Democracies are such a problem. Sure, they provide a solid basis for capitalist enterprise, grant people greater control of the government and give a nation greater credibility on the world stage. But oh, when failure and discontent festers in the minds of the voters, what are the poor strongmen in the palaces of power to do? They can't just let themselves be voted out by popular will, nor can they win an election by the slightest of margins. They must keep hold of their scepters and make it seem as though they have a mandate, to keep those snippity upstarts from mustering the gall to question them.

For Iran's ruling parties, specifically Supreme Leader Ayatollah Ali Khamenei and President (-cough-) Mahmoud Ahmadinejad, the problems democracy creates for despots have come to a boiling point. The country is embroiled in a multitude of protests after the presidential election, in which the government (Iran has no independent agency that verifies election results) ruled that Ahmadinejad had taken the election with 66 percent of the vote, despite a lengthy series of logical and statistical reasons why such a result is highly debatable (which are detailed in this excellent article).
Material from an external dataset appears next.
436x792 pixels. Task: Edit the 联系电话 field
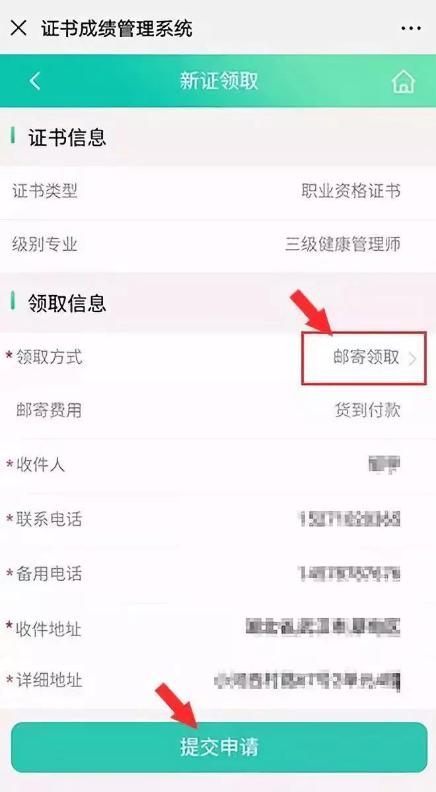218,519
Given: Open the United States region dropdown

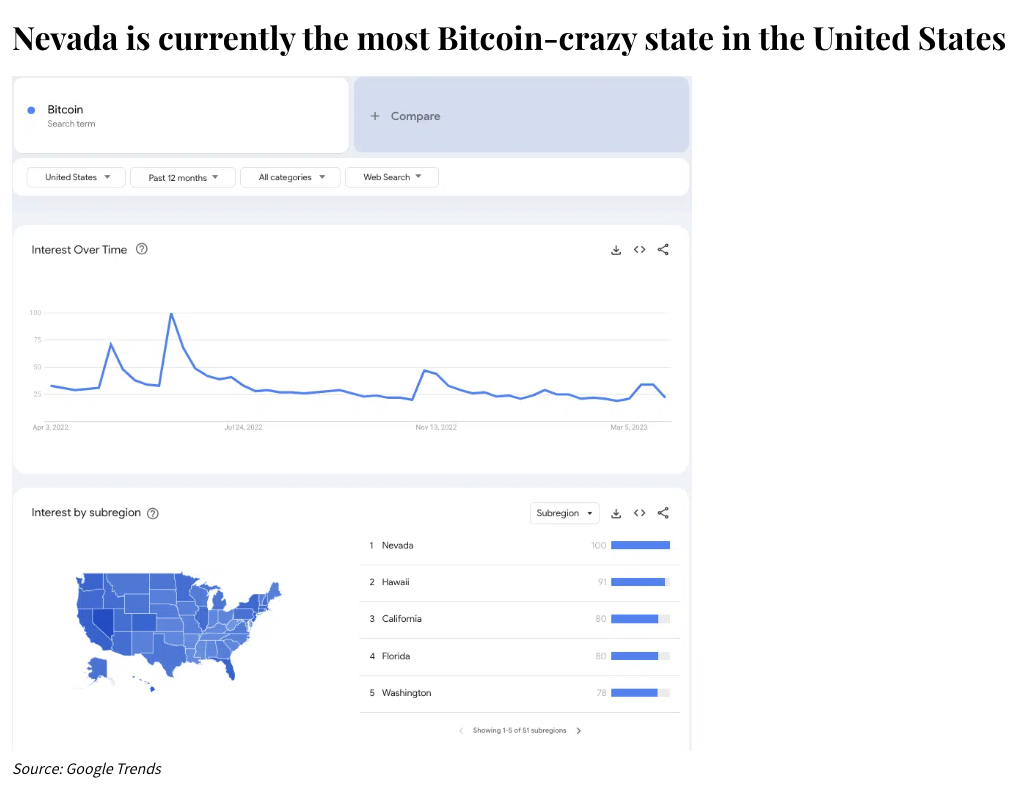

I've made snide remarks about Twitter in the past, what with its stupid character limit and apparent lack of usefulness in comparison to other web applications, but the uprising against the Iranian government has been by and large covered via people going onto Twitter and other similar Internet resources and informing the world about just what's going on. Many of the major news outlets have devoted large amounts of their coverage to these reports, especially as they're faced with an increasingly tyrannical Iranian government trying to take control of everything being covered in their country (the Associated Press' problems with allowing non-governmental Iranian news sources access to materials are covered here).

Even though reports are now coming in that Internet speeds are drastically decreasing nationwide, either due to increased use or for more dubious reasons, the movement for reform in Iran, led by presidential candidate (and to some, President) Mir Hossein Moussavi, has done an incredible job utilizing the web, to the extent at which I don't go to the BBC or CNN first for information about the protests and the backlash, I head to the blogs (with The Guardian's liveblog being first and foremost) and to, amazingly, Twitter. It's through online resources that I've gained much of my knowledge, and though it all must be viewed with a grain of salt (a ton of people are now going wild about a supposedly leaked document from the Iranian government proving the elections results were fraudulent, especially now that the man who supposedly leaked them has been killed in a suspicious car crash, but the document has yet to be completely verified).

It would be nice to think that these protests will lead to immediate change and a swift alteration of the guard in Iran, but the government is simply too powerful, with too many resources and too few morals to be taken down so easily. What this contested election does mark is the begining of the end of the current Iranian regime, and an indication that tanks and explosives aren't needed for democracy to flourish in the Middle East. All there needs to be is a strong voice, a call for change and a government incompetent enough to view the pursuit of nuclear power as more important than the nation's economy. And it doesn't hurt for there to be media that isn't forced to work with those clamping down on free speech to spread the good word out to millions at home and overseas.